> _Exercise 1_
In the post about fuse sizing, why did the 6A fuse blow? Answer in one to three sentences.
> _Exercise 2_
Write what comes next in the post about fuse sizing, picking up after its final sentence.

> _Text provided_
* * *

I'm curious about something. 

Fuse sizing is a bit of a mystery to me, but thinking it over, I may have come across how it all works in general.

The reason I'm asking, is the Vox AC100/2 I've built seems to chew threw 3A fuses, and I ended up putting in a 6A on accident for a while and although I blew it too, it was something I knew about, i had a high power part of the circuit accidentally right next to ground and it arced and burnt the 6A.  Otherwise the 6A really ran a long time.  ( just didn't realize I'd put that in). 

The original Vox AC100cph has a 6A fuse not a 3A.  The '65  Vox AC100/2 circuit calls for a 3A.

* * *

> _Listed records_
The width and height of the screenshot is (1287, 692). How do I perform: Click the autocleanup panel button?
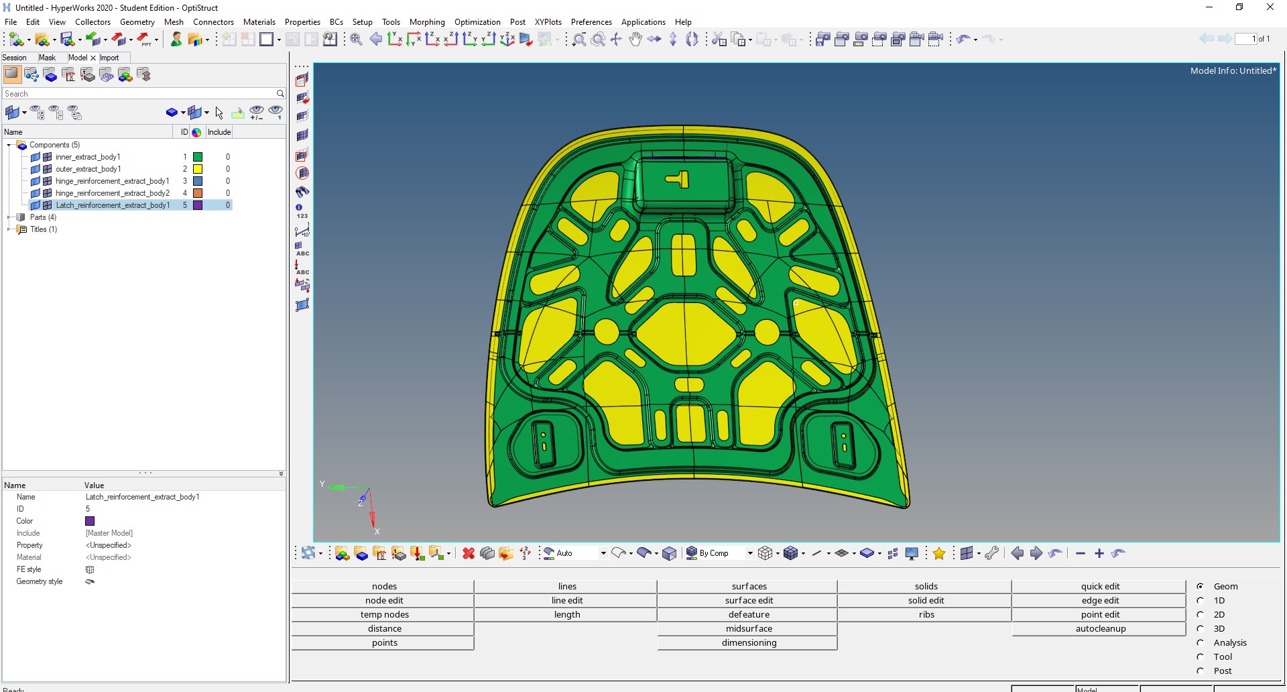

* * *

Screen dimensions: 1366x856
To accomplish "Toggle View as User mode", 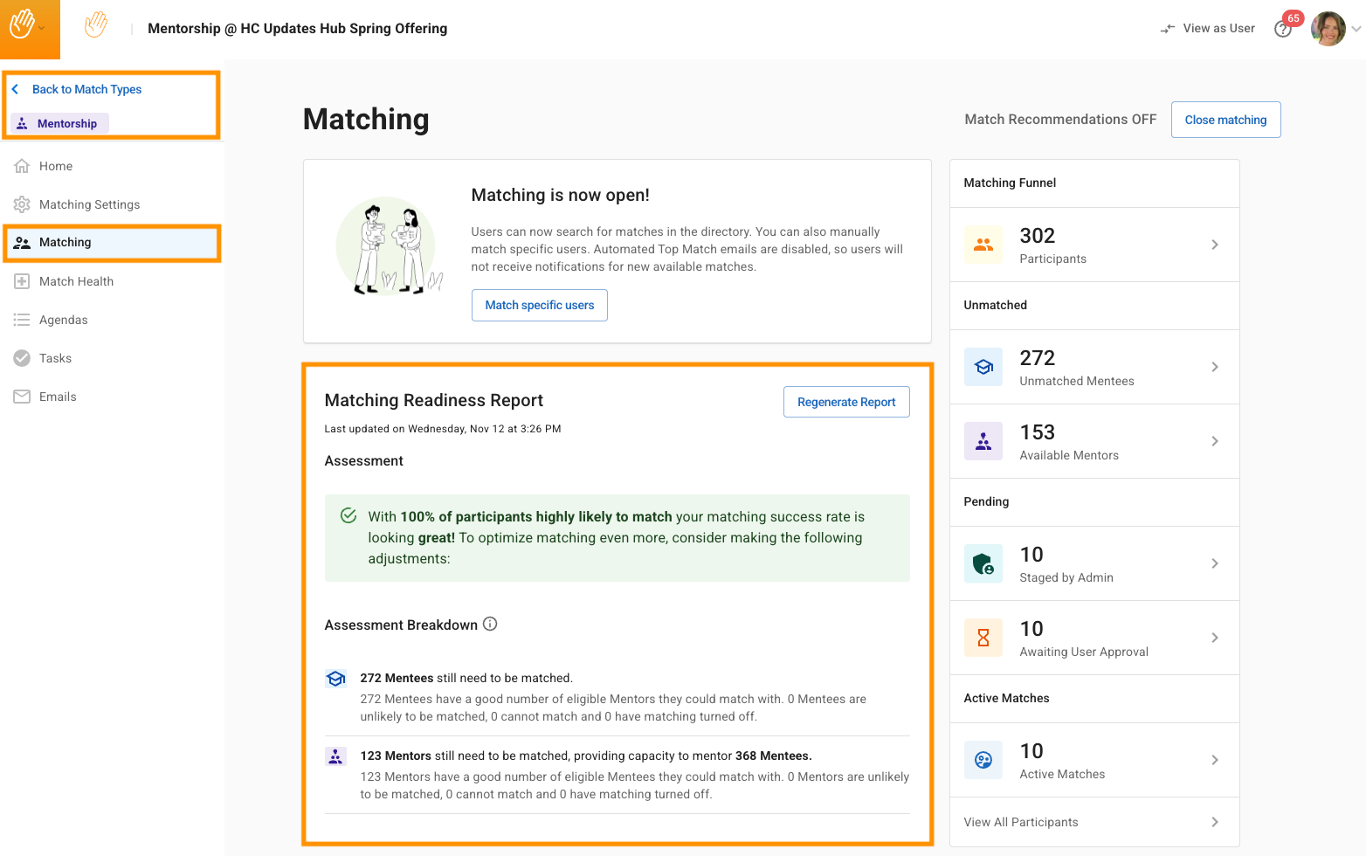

* * *

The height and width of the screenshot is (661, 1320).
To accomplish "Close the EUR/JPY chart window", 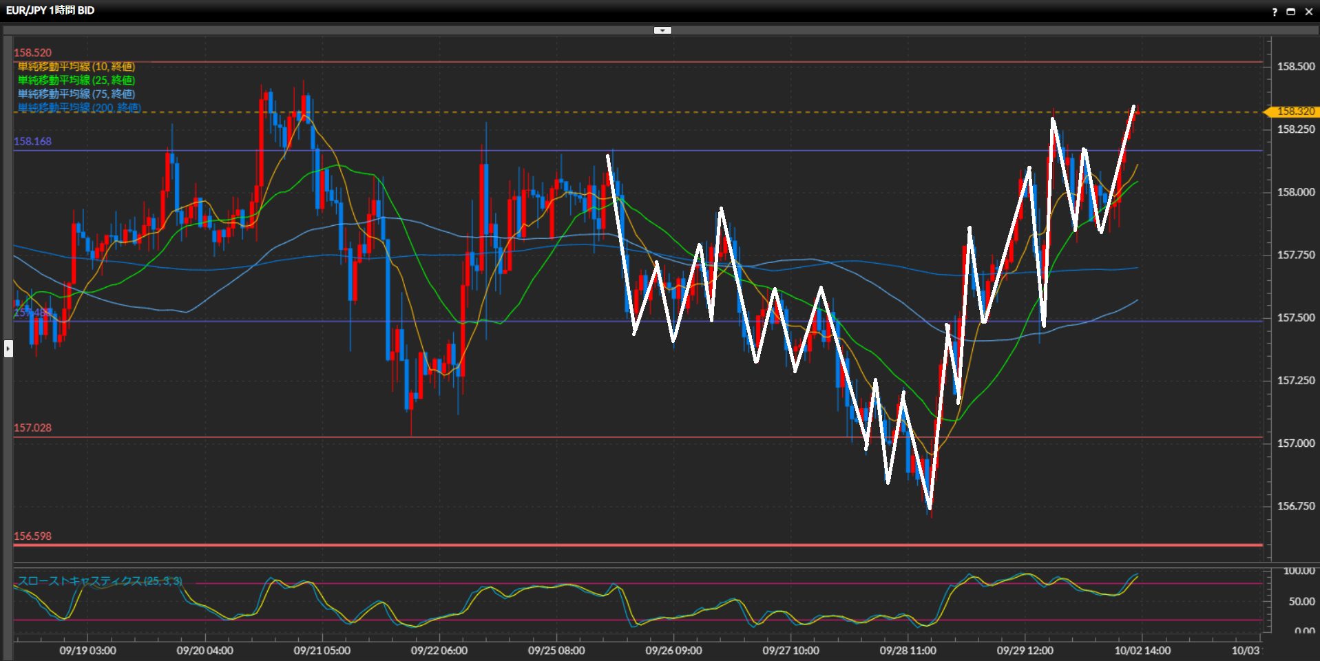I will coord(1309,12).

* * *

> _Written reply 1_
The 6A fuse blew because a high-power part of the circuit had accidentally ended up right next to ground, and it arced and burnt the fuse. Apart from that fault, the 6A fuse ran for a long time.

> _Written reply 2_
I started trying to make sense of 'why' when something dawned on me.  Isn't this just a simple 'ohms' law issue?   In the old Vox amp, the voltages were suposed to be 30 volts lower.  Am I just now, at a higher voltage with the same circuit, guaranteed to draw more amperage?  If I were to think in those terms, Lets just say we have 3A, and 470  volts it should have at A.  (IT actually has about 500 in this amp)  If that's suppose to be less than 3 Amps, then with that math: R = I/V so I'd have 470/3 = or 156.667 ohms is the theoretical 'resistance' that would draw this current.  Then if I were to push that up to 500 at the same 'resistance' : 500/156.667 that would be 3.19 A.  If the circuit is already near that level, and now we're baselined over it, doesn't that mean I need to raise the fuse?  Would a 6A be too much though?  What should I use?  4, 5?

Or am I doing the math all wrong, and this isn't how you do fuse calculations?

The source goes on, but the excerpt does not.